EXERCISE DETAILS: Please show each line in the listing below that contains the word "beside".

[Start]

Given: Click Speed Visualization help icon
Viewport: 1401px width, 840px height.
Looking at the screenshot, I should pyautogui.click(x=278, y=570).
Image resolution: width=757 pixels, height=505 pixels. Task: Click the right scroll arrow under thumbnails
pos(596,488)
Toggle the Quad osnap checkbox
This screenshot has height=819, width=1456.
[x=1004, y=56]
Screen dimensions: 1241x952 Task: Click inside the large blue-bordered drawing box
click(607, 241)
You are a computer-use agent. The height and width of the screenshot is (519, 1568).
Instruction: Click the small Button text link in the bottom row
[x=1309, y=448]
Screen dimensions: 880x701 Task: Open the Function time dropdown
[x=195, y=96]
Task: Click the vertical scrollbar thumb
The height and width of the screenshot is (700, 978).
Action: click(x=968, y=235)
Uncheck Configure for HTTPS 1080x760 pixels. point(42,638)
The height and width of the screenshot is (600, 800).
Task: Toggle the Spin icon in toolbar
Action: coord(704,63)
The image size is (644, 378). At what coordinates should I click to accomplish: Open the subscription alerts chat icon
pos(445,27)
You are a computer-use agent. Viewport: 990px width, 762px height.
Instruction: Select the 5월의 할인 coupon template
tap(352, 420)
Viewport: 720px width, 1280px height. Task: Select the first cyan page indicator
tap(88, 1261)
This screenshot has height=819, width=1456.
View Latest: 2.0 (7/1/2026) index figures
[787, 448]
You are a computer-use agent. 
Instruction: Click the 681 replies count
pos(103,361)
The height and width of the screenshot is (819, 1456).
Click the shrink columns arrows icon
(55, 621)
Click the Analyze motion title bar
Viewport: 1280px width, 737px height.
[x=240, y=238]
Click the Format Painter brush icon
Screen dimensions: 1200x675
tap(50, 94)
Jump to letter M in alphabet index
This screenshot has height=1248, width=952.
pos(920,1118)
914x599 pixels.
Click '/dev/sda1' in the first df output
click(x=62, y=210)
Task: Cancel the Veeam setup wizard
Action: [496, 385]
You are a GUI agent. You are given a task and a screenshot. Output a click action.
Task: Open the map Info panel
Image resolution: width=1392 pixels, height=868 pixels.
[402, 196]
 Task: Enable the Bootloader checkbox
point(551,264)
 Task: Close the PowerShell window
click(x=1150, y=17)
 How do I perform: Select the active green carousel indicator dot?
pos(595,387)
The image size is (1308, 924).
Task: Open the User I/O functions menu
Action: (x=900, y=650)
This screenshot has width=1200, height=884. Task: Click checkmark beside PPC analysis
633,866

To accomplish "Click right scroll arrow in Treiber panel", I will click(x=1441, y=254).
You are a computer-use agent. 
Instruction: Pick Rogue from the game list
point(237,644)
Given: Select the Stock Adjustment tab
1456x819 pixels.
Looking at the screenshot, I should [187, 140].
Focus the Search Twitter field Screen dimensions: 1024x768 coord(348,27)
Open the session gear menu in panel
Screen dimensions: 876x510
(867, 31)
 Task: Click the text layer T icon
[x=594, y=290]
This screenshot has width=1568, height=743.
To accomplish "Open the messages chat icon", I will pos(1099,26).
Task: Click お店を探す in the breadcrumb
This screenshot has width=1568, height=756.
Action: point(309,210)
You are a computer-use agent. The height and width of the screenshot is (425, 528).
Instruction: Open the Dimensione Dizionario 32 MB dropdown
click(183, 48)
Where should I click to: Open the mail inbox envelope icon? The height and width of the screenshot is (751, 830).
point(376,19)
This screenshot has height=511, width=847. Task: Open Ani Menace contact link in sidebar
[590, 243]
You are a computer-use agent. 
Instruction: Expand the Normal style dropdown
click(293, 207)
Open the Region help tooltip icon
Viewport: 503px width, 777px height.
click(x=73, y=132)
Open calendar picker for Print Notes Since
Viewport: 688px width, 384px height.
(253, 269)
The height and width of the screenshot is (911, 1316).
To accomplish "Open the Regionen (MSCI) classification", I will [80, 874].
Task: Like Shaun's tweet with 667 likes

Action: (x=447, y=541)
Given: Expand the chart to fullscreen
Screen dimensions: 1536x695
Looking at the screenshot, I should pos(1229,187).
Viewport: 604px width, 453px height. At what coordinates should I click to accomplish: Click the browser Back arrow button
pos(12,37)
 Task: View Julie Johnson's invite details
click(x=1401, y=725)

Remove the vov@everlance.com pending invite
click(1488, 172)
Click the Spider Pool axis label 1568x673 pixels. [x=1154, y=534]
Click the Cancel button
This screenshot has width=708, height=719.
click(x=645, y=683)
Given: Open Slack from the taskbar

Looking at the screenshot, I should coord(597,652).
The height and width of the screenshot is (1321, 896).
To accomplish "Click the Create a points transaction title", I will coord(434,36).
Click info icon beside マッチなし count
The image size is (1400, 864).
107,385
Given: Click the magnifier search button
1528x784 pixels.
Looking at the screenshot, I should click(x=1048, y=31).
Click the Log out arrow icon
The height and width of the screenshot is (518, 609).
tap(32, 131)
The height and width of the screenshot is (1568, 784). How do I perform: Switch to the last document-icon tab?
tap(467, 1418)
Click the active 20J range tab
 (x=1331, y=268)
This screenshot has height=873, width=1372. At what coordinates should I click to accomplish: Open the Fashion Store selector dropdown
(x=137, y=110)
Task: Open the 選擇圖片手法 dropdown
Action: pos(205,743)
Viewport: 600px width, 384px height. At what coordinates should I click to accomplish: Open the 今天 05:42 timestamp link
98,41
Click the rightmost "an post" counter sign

[End]

SOLVED EXERCISE:
This screenshot has width=1200, height=884. Task: Click checkmark beside PPC analysis
Click info icon beside マッチなし count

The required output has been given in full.